:: TASK DETAILS ::
After reading each line of the entries, give the number of lines that contain "section" and nothing else.

:: TASK MATERIAL ::
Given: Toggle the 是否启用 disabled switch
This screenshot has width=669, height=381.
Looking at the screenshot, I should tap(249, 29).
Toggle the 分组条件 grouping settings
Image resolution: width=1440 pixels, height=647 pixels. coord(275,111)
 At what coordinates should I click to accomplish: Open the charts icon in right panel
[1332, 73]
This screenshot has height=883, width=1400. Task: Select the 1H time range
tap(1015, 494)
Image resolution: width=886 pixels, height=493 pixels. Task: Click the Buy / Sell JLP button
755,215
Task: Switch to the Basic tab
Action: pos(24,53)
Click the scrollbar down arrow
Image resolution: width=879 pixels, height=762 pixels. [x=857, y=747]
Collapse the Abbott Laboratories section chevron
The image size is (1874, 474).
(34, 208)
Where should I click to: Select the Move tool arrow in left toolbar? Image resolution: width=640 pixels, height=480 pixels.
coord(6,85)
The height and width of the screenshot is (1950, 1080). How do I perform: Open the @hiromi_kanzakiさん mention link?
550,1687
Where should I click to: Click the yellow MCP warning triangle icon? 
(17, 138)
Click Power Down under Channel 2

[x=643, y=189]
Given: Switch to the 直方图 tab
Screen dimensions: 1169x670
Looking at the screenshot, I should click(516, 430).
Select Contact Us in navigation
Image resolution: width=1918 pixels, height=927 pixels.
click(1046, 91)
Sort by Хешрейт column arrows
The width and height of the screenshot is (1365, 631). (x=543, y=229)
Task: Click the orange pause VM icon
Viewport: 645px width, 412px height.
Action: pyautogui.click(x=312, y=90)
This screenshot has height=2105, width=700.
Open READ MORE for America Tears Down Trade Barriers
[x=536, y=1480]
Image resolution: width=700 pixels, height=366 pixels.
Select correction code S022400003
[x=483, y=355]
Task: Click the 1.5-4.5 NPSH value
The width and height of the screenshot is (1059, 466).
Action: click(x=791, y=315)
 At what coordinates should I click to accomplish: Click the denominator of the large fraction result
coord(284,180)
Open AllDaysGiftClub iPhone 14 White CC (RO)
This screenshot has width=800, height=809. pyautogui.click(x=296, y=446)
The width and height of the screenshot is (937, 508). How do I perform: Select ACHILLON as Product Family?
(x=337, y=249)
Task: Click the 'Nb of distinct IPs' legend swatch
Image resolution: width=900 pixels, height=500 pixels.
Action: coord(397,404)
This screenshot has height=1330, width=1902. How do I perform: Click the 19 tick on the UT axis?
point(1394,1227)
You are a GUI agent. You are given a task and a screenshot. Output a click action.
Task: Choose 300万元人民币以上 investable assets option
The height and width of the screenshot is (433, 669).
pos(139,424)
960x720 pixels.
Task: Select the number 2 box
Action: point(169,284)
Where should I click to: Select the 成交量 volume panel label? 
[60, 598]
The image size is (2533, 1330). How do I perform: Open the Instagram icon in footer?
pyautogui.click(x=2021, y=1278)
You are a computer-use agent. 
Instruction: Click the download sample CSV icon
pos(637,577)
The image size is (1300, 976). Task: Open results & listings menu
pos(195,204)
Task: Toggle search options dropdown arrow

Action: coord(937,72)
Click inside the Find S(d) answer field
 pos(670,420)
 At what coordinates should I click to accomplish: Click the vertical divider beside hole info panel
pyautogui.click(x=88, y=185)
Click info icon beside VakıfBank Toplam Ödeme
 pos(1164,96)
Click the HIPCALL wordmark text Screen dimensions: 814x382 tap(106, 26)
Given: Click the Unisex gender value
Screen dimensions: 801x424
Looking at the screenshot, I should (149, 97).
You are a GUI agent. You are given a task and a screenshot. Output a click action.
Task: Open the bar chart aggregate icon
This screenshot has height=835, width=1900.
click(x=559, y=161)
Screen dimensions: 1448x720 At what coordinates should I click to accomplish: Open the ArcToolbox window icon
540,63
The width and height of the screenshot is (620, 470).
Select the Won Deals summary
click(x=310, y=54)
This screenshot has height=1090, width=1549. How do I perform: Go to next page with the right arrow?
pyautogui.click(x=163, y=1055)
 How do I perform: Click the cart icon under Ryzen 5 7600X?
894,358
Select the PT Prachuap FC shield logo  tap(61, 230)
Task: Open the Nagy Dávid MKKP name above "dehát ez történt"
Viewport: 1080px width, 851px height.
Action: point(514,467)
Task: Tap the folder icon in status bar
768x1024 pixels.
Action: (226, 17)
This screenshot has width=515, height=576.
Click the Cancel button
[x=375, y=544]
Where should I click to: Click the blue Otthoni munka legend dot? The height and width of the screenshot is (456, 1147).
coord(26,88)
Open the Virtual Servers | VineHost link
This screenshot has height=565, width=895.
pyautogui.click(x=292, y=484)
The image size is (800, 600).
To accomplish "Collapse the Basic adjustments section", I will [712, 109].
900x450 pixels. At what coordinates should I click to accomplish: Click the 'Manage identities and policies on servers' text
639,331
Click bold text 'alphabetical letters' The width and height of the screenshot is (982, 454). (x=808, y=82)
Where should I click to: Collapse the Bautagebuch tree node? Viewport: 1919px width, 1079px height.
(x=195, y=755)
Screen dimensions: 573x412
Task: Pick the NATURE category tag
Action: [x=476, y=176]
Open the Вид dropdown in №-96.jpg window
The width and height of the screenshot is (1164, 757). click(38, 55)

:: SOLUTION FOR THIS PROBLEM ::
2